Public awareness spreads of potential for strangers to meet via the Internet and form suicide pacts
The deaths of nine people in Japan in October
2004 who met via the Internet have brought the relatively rare phenomenon
of suicide pacts to international attention, according to an article
in the December 4th issue of the British Medical Journal.
Traditional suicide pacts account for less
than 1 percent of all suicides and almost always involve people
well known to each other, mostly spouses, most of them childless.

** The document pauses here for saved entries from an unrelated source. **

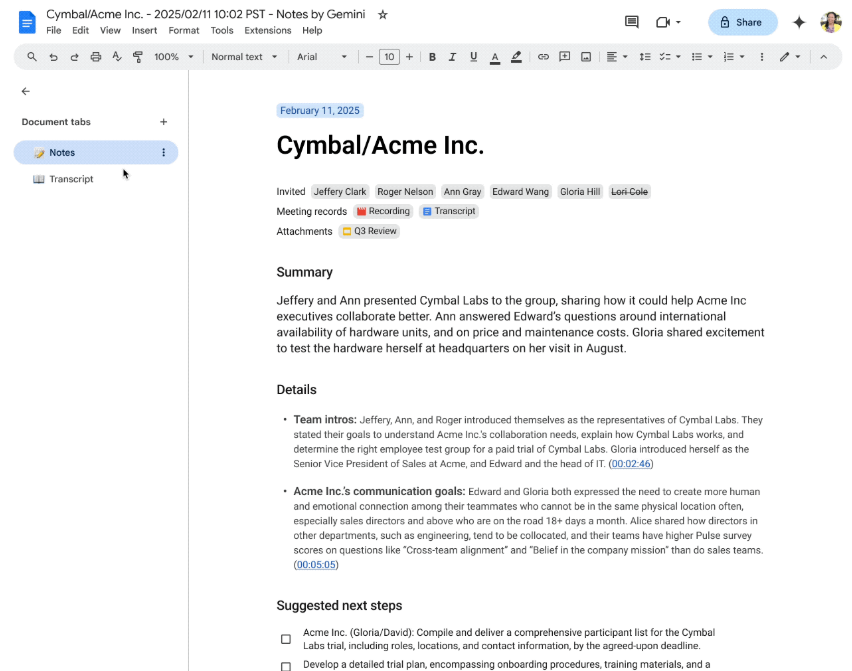Click the paint format roller icon

tap(138, 57)
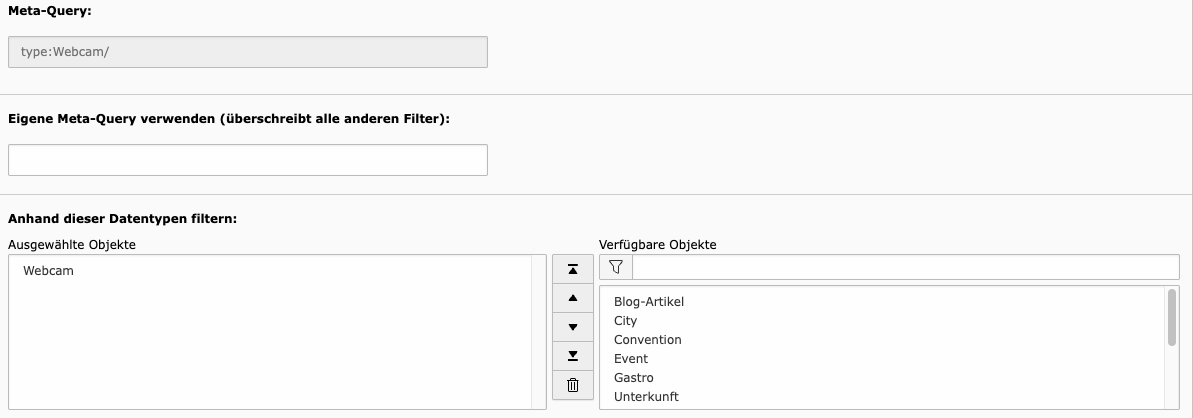Click the selected objects list scrollbar track

point(539,332)
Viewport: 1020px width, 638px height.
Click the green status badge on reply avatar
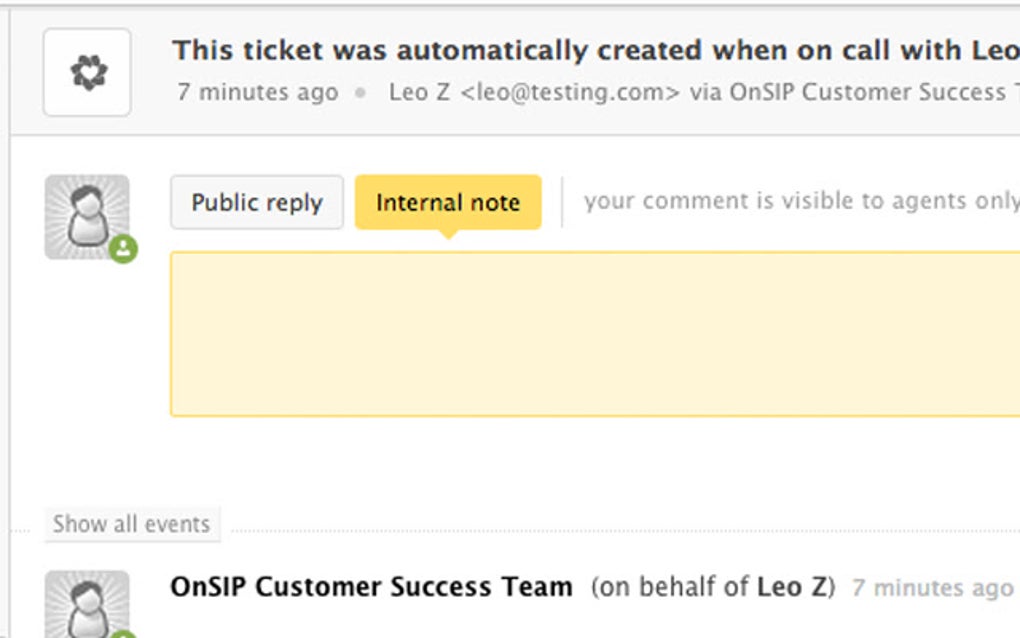pyautogui.click(x=124, y=249)
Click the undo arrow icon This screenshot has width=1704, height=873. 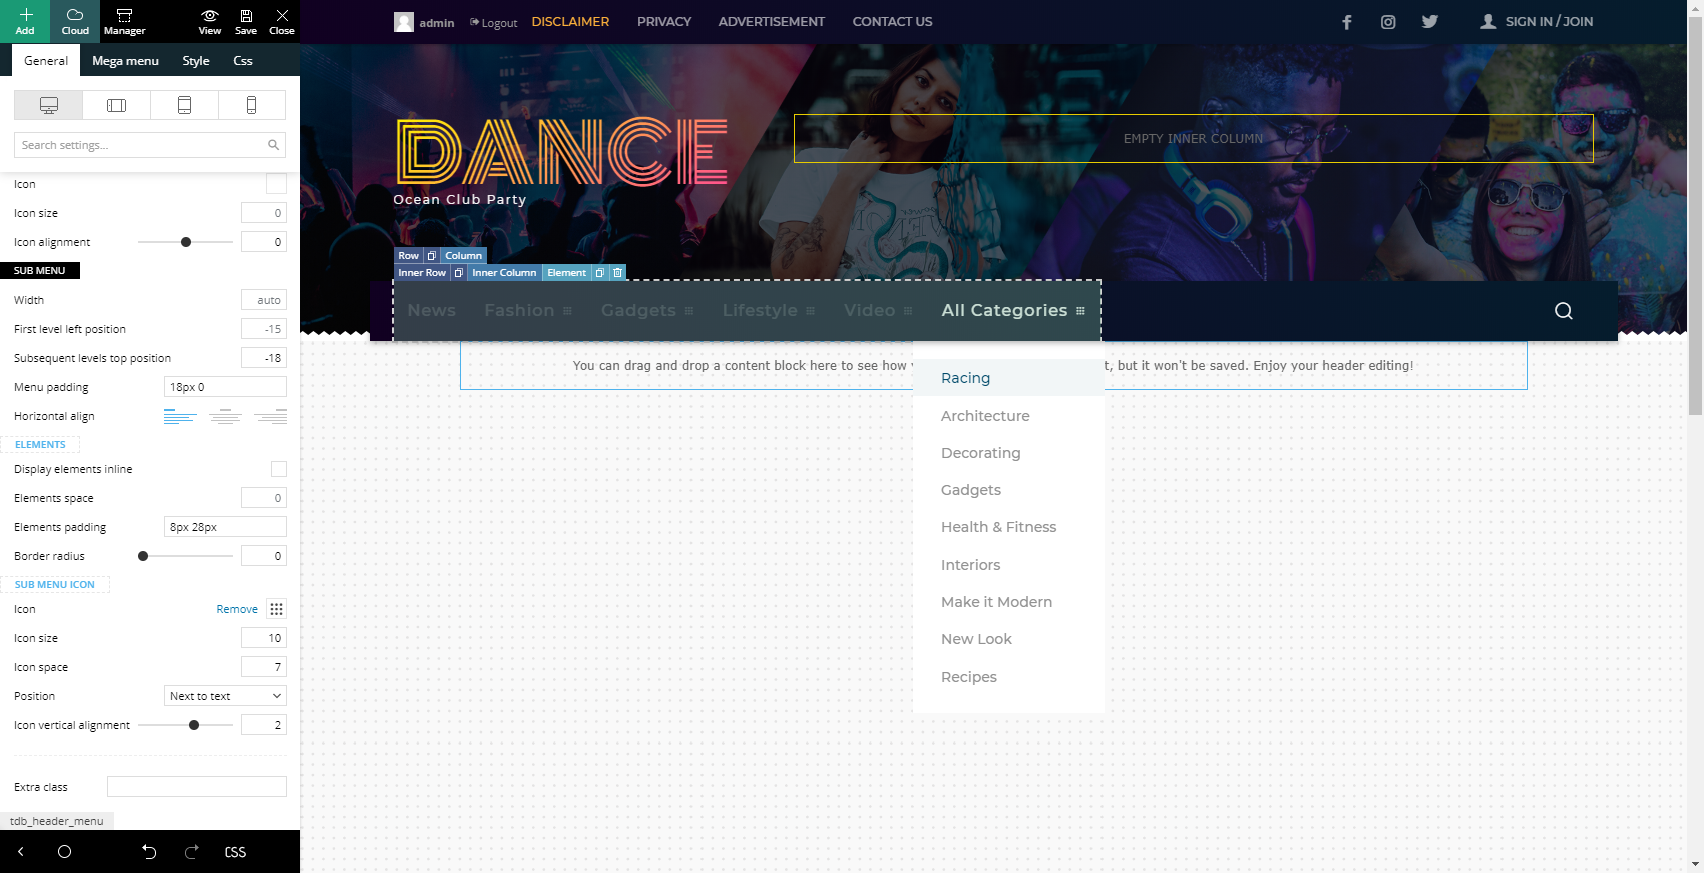(x=149, y=852)
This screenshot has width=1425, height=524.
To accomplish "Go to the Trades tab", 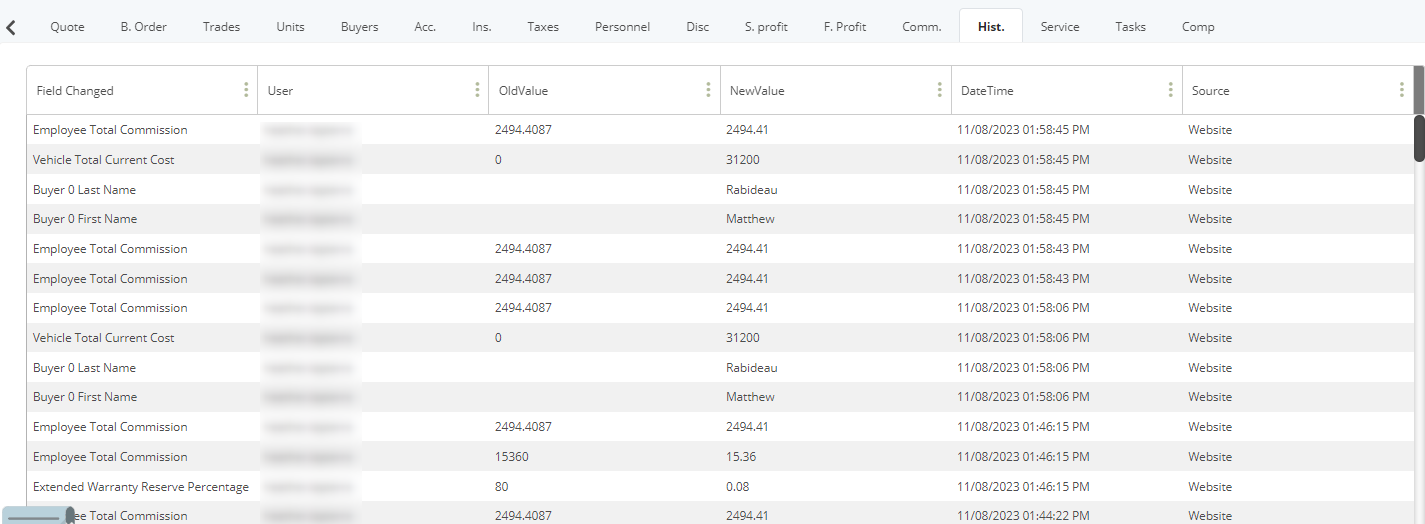I will [221, 27].
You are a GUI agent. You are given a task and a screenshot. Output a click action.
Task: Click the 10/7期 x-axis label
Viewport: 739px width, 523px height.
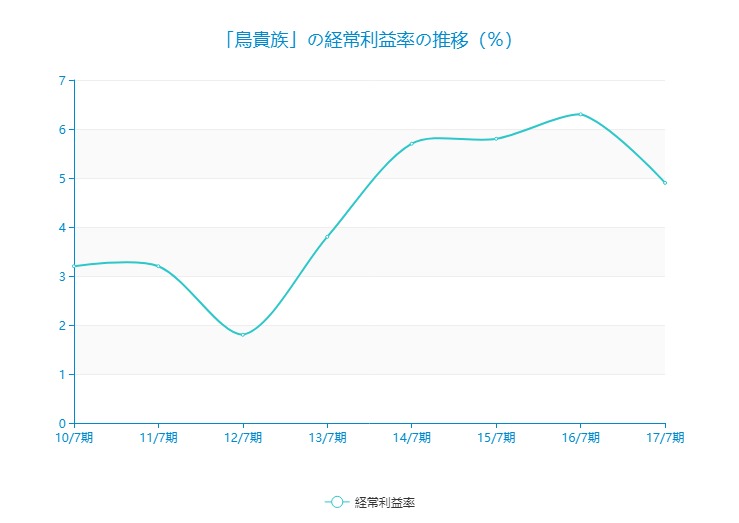tap(74, 437)
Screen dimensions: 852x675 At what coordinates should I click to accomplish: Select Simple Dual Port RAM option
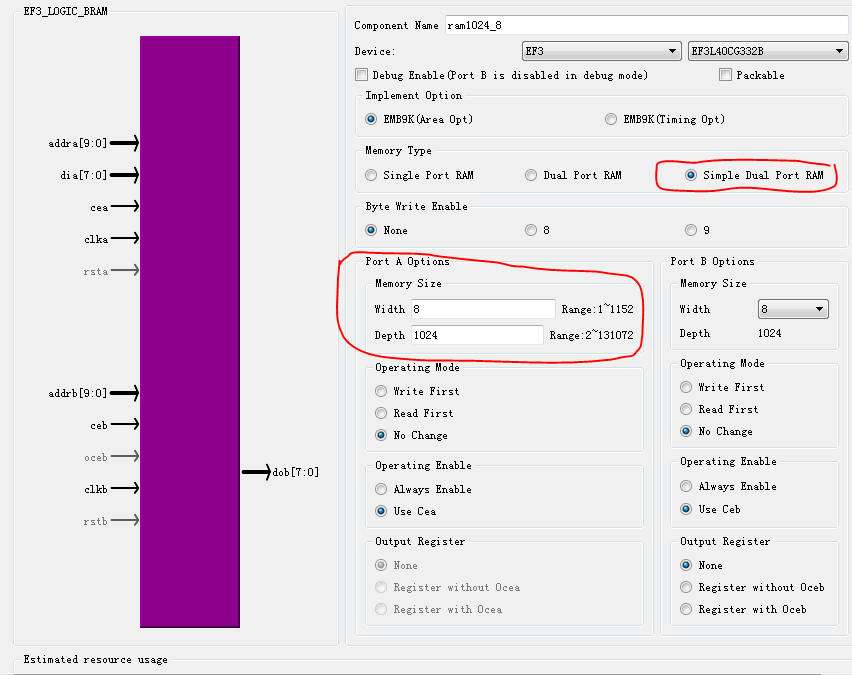click(x=691, y=175)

About half have psychiatric disorders and a third have physical
illnesses.
An increasing number of websites graphically
describe suicide methods, including details of doses of medication
that would be fatal in overdose. Such websites can perhaps trigger
suicidal behavior in predisposed individuals, particularly adolescents,
wrote the author.
The recent suicide pacts in Japan might just
be isolated events in a country that has been shown to have the
highest rate of suicide pacts, he said. Alternatively, the deaths
might herald a new disturbing trend in suicide pacts, involving
strangers meeting over the internet, becoming increasingly common.
If the latter is the case, then the epidemiology
of suicide pacts is likely to change, with more young people living
on their own, who may have otherwise committed suicide alone, joining
with like minded suicidal persons to die together.
General practitioners and psychiatrists should
continue to remain vigilant against the small but not insignificant
risk of suicide pacts, concluded the article.